You have triads of a T tubule (part of the sarcolemma membrane), abutted on either side by sarcoplasmic reticulum (called terminal cisternae).
Does cardiac muscle make junctions with the T tubule?
NO. It does form some diads however.
How does contraction coupling differ in cardiac muscle?
It involves calcium induced calcium release, opposed to skeletal muscle which is voltage sensitive sodium induced (via DHP receptor on T tubule) calcium release (via ryanodine receptor, which itself is a calcium channel of the SR).
How does cardiac electrical-contraction coupling of calcium induced calcium release work in cardiac muscle?
the initial calcium enters from the extracellular space (T tubule) through a voltage-sensitive L-type calcium channel. Some of the Ca++ binds to the ryanodine receptors on the SR causing these channels to open, letting more Ca++ into the cell.
**How is the Ca++ taken back up in cardiac muscle after contraction?
transmembrane pumps called calcium-ATPases, interact with phospholamban (which in the inactivated state, aka during muscle contraction, binds to the Ca++ pump to decrease the rate of Ca++ reuptake, but in the activated phosphorylated state, aka to let the muscle relax, allows the pumps to operate) to pump Ca++ against its gradient to remove it.
*Think about phospholamban like an idling car engine. When you step on the gas pedal (aka removing the inhibition of the engine) the engine speeds up. In the same way, when you phosphorylate phospholamban at the end of muscle contraction, the Ca++-ATPase can reuptake calcium for the muscle to relax.
What will beta-adrenergics do to the Ca++-ATPase?
speed up this pump, allowing it to relax more quickly to pump again more quickly. It also loads more Ca++ into the SR for the next contraction, thus increasing the release of Ca++ for a stronger contraction.
How does contraction coupling occur in cardiac muscle following calcium release?

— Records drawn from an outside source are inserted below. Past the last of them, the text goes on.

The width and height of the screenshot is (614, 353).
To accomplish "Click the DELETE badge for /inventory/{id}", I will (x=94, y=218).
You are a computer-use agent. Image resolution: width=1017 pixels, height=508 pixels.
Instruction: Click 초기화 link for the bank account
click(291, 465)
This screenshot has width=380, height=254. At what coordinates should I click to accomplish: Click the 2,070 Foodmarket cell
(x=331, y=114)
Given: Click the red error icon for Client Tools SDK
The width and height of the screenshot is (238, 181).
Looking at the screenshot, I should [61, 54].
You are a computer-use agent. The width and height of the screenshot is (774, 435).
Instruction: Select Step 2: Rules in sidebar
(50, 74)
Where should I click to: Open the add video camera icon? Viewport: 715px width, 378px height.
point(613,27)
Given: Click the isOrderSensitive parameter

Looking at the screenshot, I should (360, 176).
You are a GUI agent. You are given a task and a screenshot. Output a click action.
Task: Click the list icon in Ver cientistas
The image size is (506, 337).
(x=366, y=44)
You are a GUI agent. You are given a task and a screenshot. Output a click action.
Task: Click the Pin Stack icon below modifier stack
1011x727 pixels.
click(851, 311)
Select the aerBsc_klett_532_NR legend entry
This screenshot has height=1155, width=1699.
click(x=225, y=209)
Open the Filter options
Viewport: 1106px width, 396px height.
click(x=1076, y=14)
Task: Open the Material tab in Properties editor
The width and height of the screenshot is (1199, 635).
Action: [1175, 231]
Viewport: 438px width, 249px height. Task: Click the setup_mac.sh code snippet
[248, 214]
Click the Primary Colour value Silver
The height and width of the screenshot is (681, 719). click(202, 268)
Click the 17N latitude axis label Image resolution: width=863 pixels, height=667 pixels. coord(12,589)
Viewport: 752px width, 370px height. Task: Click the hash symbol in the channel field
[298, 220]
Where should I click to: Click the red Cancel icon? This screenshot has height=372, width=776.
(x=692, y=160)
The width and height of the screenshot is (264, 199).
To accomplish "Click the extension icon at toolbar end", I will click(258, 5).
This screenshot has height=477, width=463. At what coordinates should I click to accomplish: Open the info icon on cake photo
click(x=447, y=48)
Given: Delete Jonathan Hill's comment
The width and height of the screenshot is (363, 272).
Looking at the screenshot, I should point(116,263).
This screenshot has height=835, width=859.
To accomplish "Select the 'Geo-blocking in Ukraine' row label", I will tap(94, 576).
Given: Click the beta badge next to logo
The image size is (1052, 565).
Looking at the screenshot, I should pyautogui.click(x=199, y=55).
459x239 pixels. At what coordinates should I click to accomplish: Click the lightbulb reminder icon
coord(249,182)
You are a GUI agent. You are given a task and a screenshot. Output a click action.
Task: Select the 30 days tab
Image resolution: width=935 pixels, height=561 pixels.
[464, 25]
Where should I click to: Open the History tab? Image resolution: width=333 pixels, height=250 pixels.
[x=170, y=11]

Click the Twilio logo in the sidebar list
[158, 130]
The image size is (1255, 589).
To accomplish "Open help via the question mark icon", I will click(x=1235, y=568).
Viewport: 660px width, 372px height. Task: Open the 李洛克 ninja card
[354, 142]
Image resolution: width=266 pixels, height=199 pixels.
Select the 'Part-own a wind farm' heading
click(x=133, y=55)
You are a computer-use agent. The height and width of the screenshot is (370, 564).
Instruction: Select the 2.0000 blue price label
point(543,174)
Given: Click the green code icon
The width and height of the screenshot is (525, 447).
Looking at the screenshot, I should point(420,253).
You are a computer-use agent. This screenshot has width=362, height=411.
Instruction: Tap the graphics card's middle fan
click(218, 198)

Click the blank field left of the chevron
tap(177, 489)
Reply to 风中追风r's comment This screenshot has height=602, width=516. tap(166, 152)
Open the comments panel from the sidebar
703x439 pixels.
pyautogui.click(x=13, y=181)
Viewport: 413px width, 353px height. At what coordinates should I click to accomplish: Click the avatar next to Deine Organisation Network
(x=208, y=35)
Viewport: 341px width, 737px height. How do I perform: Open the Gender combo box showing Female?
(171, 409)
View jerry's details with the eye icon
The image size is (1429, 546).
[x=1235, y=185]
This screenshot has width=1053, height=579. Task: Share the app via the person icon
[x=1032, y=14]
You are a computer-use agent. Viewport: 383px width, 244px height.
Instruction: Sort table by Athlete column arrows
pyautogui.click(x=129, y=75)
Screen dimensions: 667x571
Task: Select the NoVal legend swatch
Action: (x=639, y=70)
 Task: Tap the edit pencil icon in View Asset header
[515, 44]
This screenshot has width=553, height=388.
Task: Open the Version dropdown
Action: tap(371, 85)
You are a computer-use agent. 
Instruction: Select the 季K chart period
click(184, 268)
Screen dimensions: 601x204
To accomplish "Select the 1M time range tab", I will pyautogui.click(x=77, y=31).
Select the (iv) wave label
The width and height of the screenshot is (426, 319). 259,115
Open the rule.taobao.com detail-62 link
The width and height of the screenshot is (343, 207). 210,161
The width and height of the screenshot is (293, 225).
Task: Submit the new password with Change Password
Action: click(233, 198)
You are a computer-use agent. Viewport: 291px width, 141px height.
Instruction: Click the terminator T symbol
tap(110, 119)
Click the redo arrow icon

Ca++ binds to troponin-C, removing the blocking action of tropomyosin on the actin filament. This opens the myosin binding sites for the myosin heads to bind to.
What is important about the isoforms of troponin?
there is troponin I, C, and T. These are clinically important because during an MI, these will show up in the blood serum.
To what is force proportional in the cardiac muscle system?
the number of myosin heads that can interact with the actin, regulated by the amount of calcium allowed into the system.
Does skeletal or cardiac muscle have a steeper logarithmic relation of tension to calcium?
skeletal muscle. In other words, fast skeletal muscle goes from 0 to 100% contraction over a narrower range of Ca++). This is suited for all or nothing control.
Cardiac muscle on the other hand is sensitive to sarcomere spacing (meaning the more stretched it is, the greater the force of contraction for a given amount of Ca++). This is why the contractility of the heart matches the volume that enters it.
What are the accessory proteins of the sarcomere and what do they do?
nebulin and titin, which help to maintain the lattice work of the sarcomere structure and contribute to the series and parallel elasticities of the structure.
** How does the biochemistry of actin and myosin interaction cause contraction?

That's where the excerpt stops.